### WORK INSTRUCTIONS:
Copy exactly the line containing "Click Scoring order in Address Types row" and all the lines that follow it to the end of the records, minus the pictures.

______

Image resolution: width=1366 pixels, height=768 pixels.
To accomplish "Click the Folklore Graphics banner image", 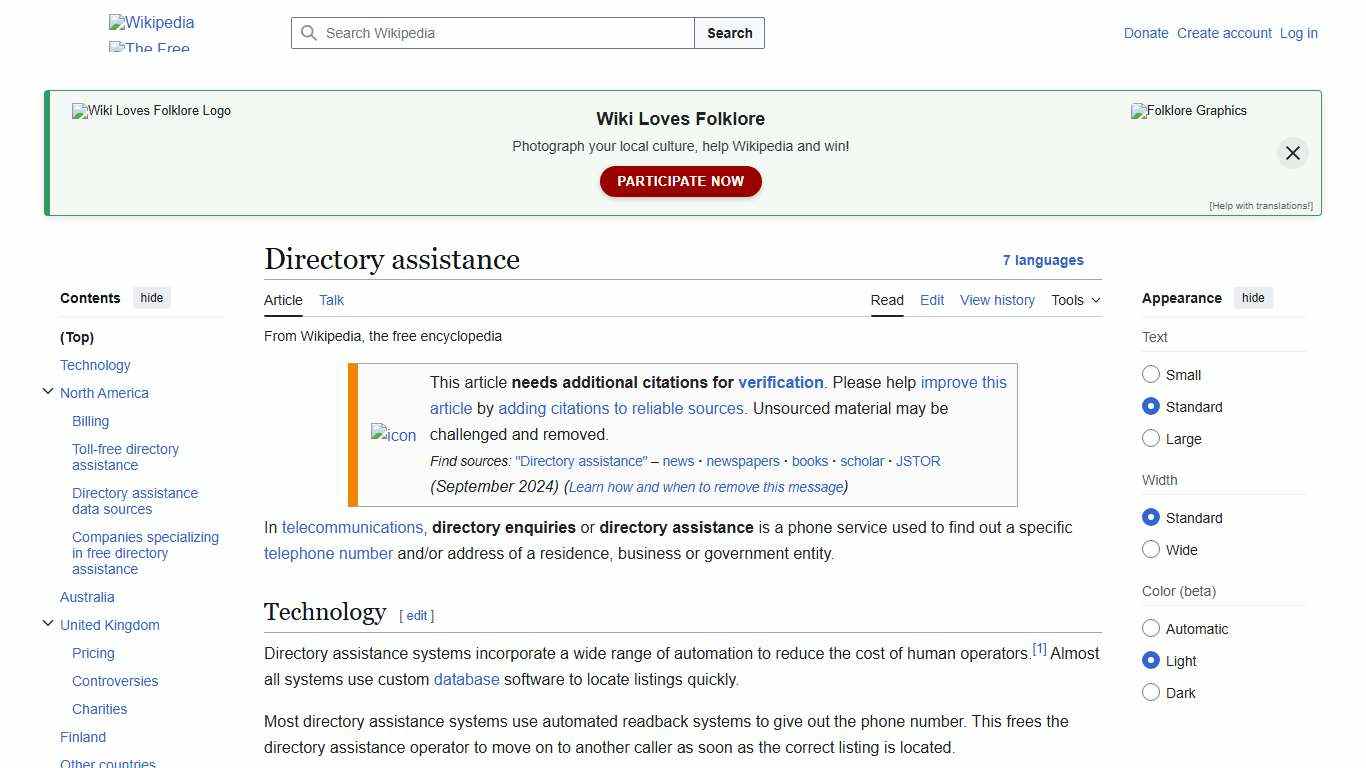I will tap(1188, 111).
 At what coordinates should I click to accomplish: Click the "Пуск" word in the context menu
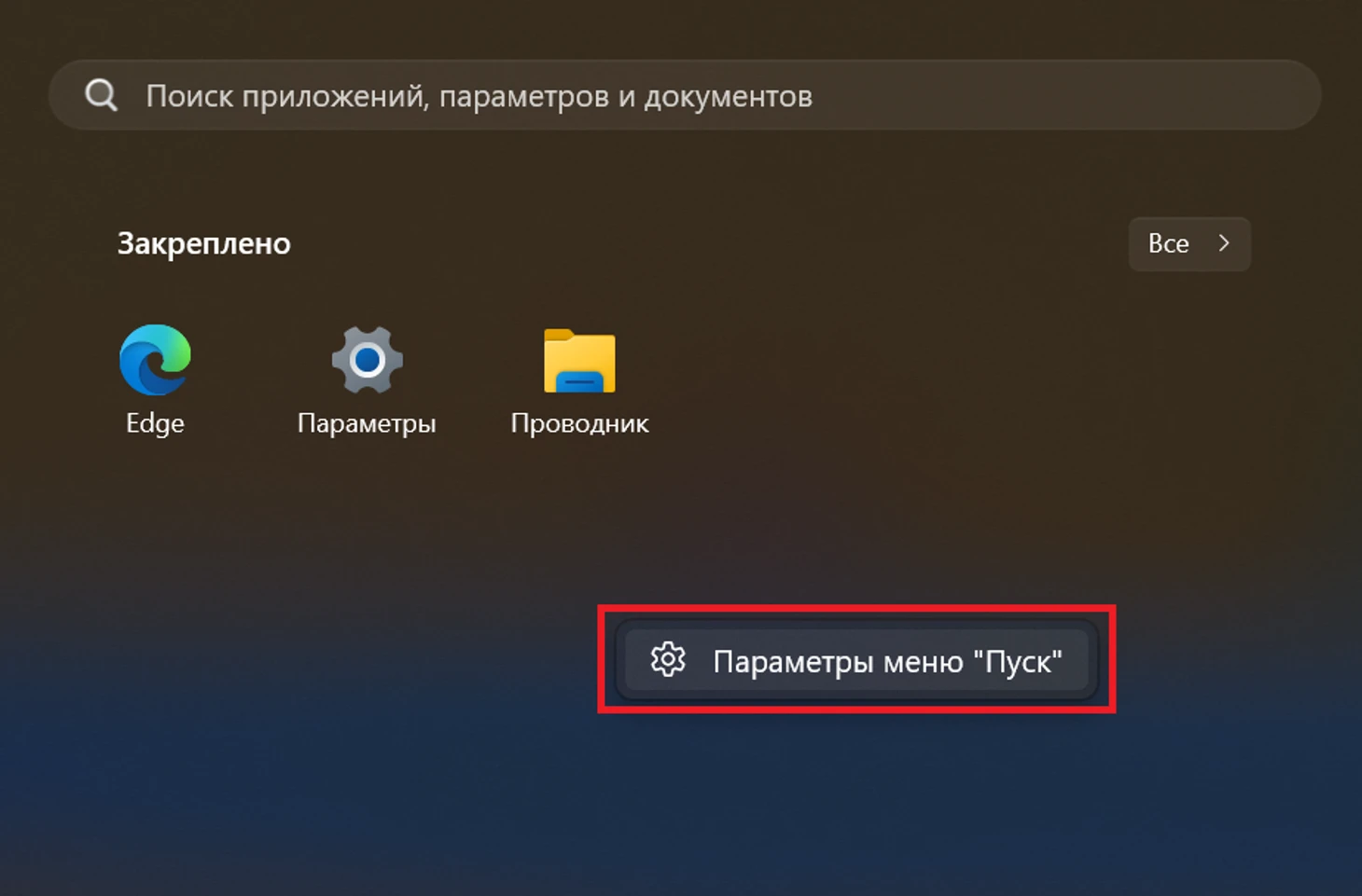[1018, 661]
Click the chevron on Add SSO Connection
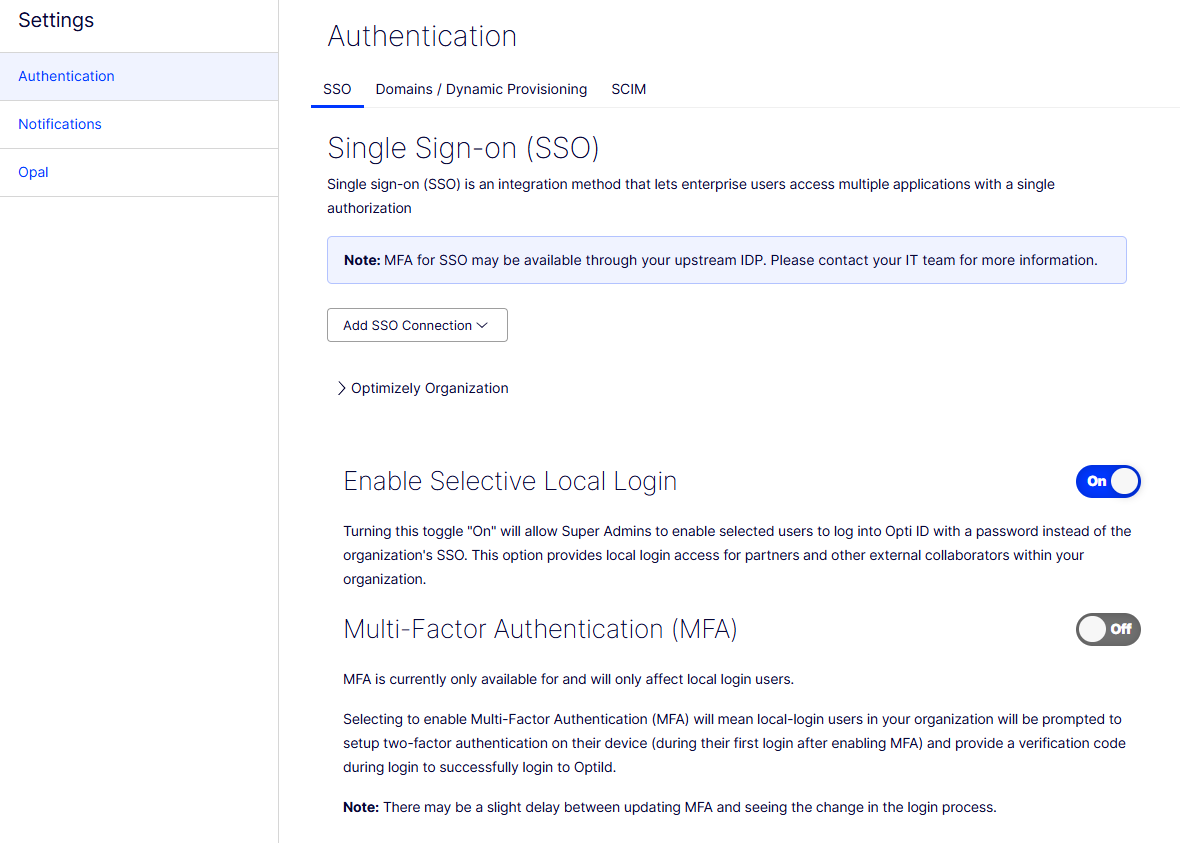Viewport: 1180px width, 843px height. [482, 326]
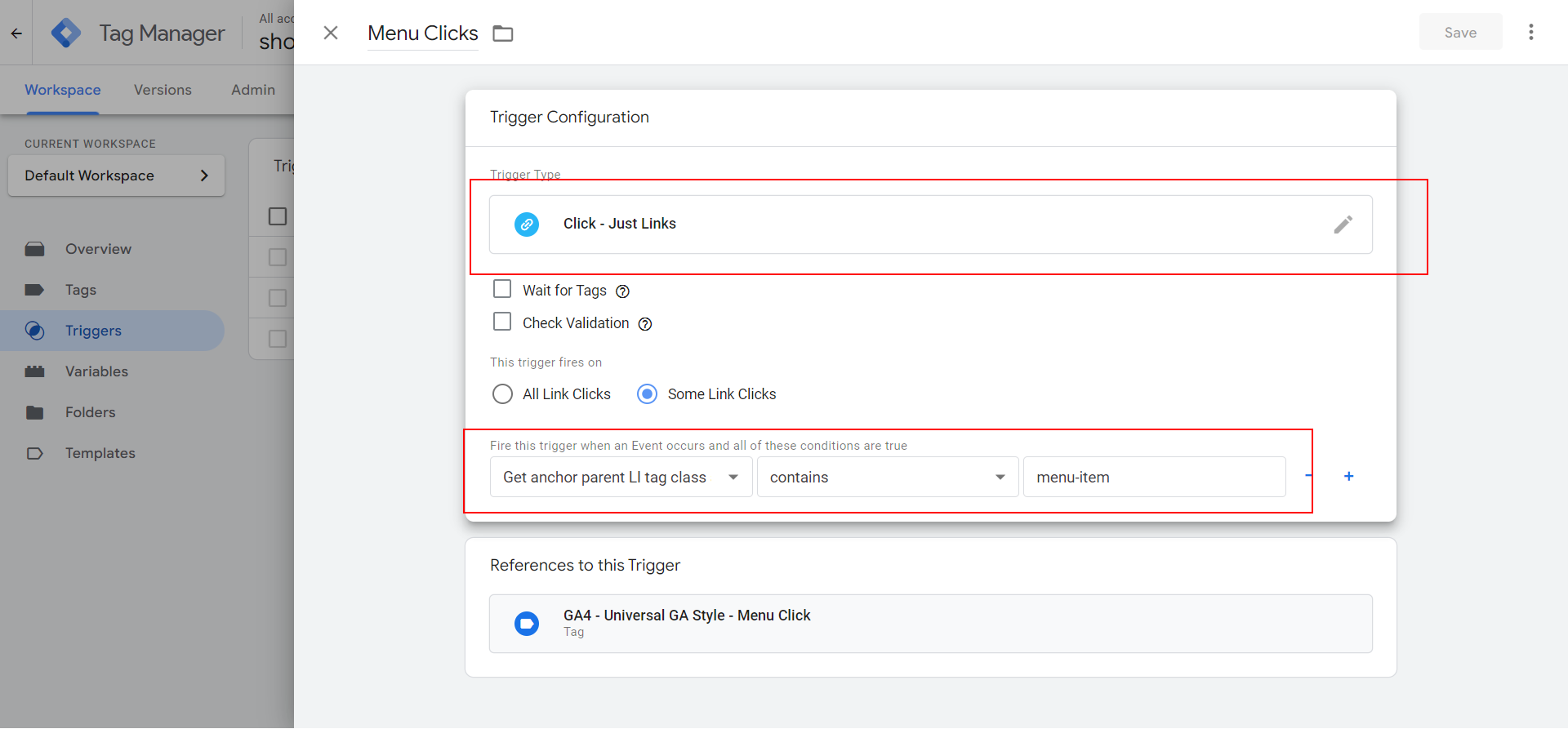The image size is (1568, 729).
Task: Click the Google Tag Manager logo
Action: click(x=66, y=33)
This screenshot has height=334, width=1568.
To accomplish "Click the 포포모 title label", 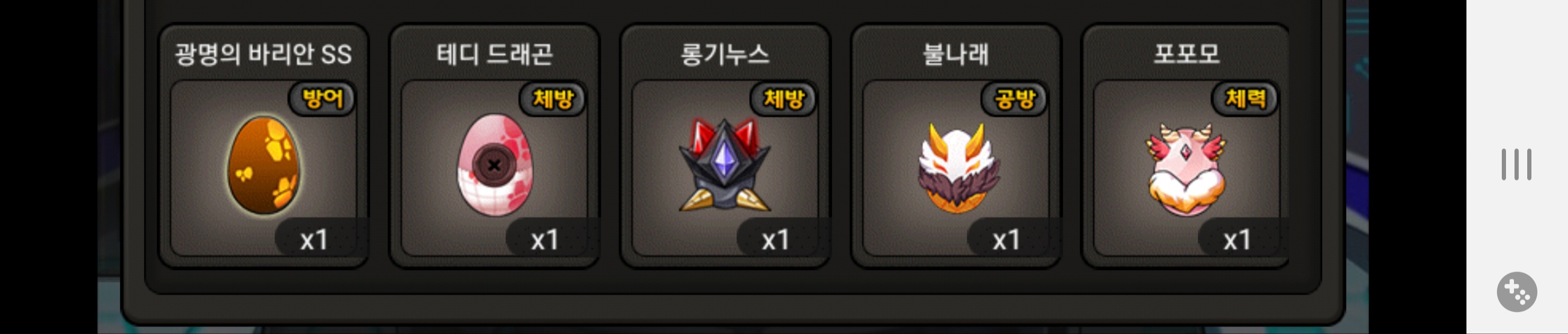I will tap(1187, 54).

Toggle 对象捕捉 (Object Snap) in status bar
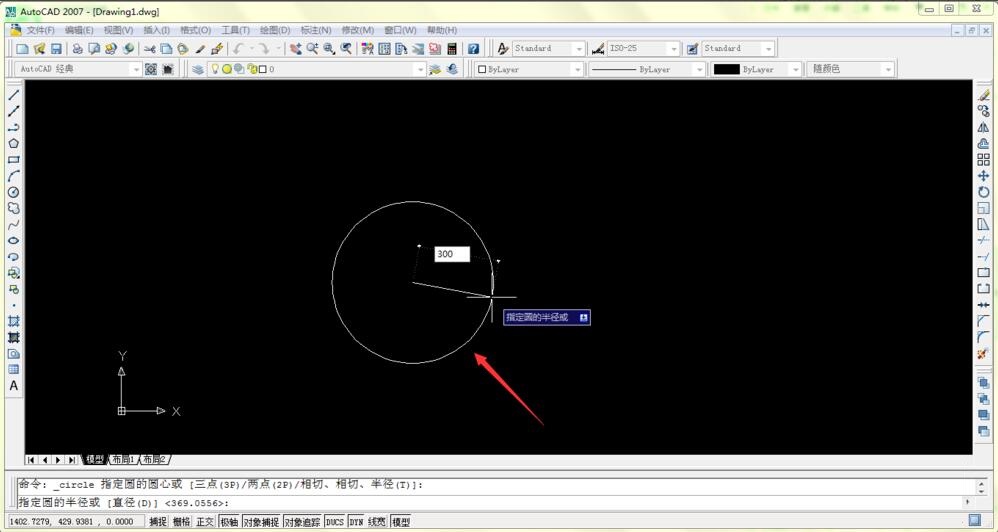[261, 522]
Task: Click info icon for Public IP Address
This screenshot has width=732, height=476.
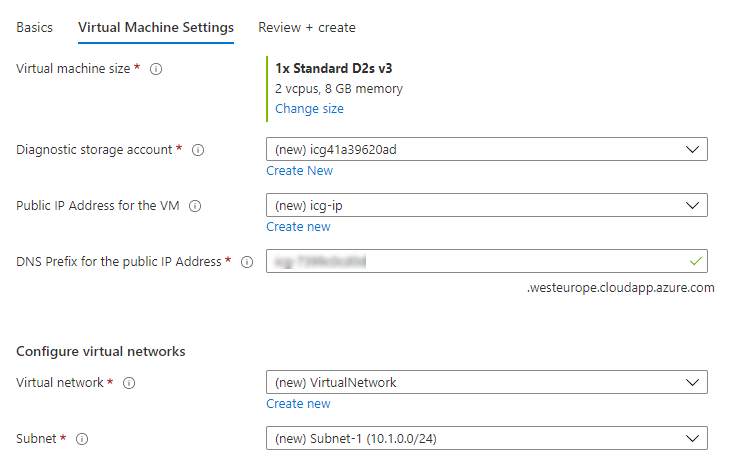Action: click(x=195, y=206)
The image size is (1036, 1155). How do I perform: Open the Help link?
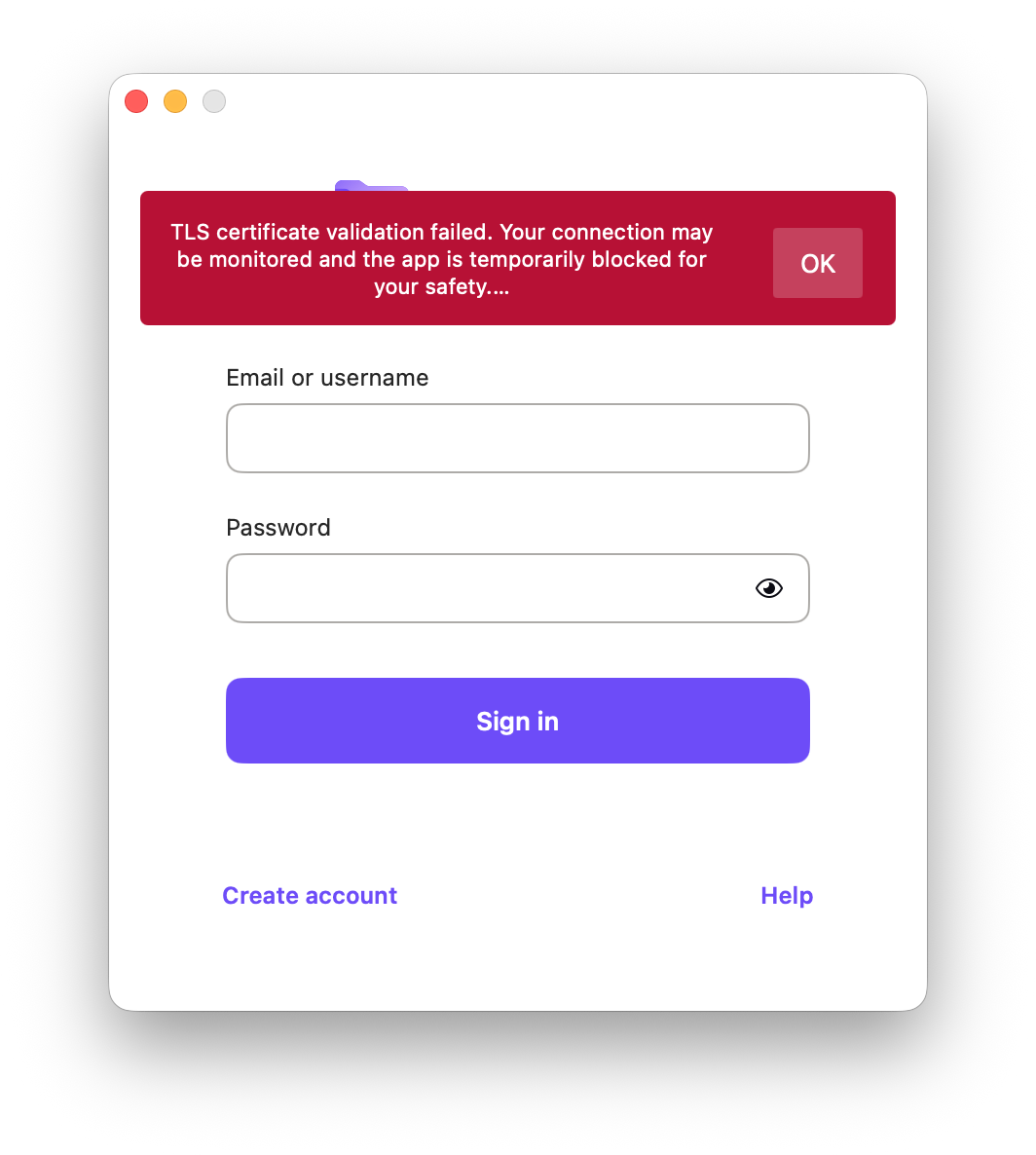point(787,895)
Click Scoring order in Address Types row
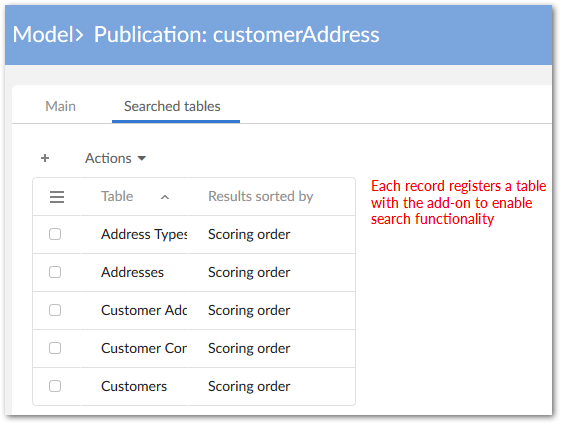This screenshot has height=424, width=561. click(x=249, y=234)
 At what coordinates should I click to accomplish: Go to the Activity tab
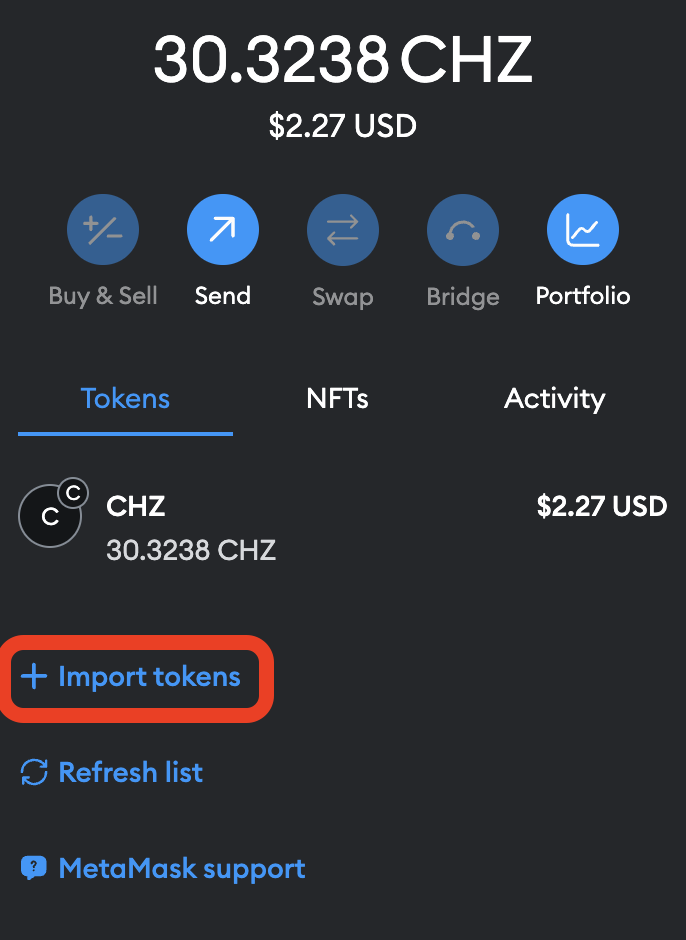(x=554, y=399)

______

### ANSWER BOX:
Click Scoring order in Address Types row
This screenshot has height=424, width=561. click(x=249, y=234)
 At what coordinates should I click to accomplish: Go to the Activity tab
(x=554, y=399)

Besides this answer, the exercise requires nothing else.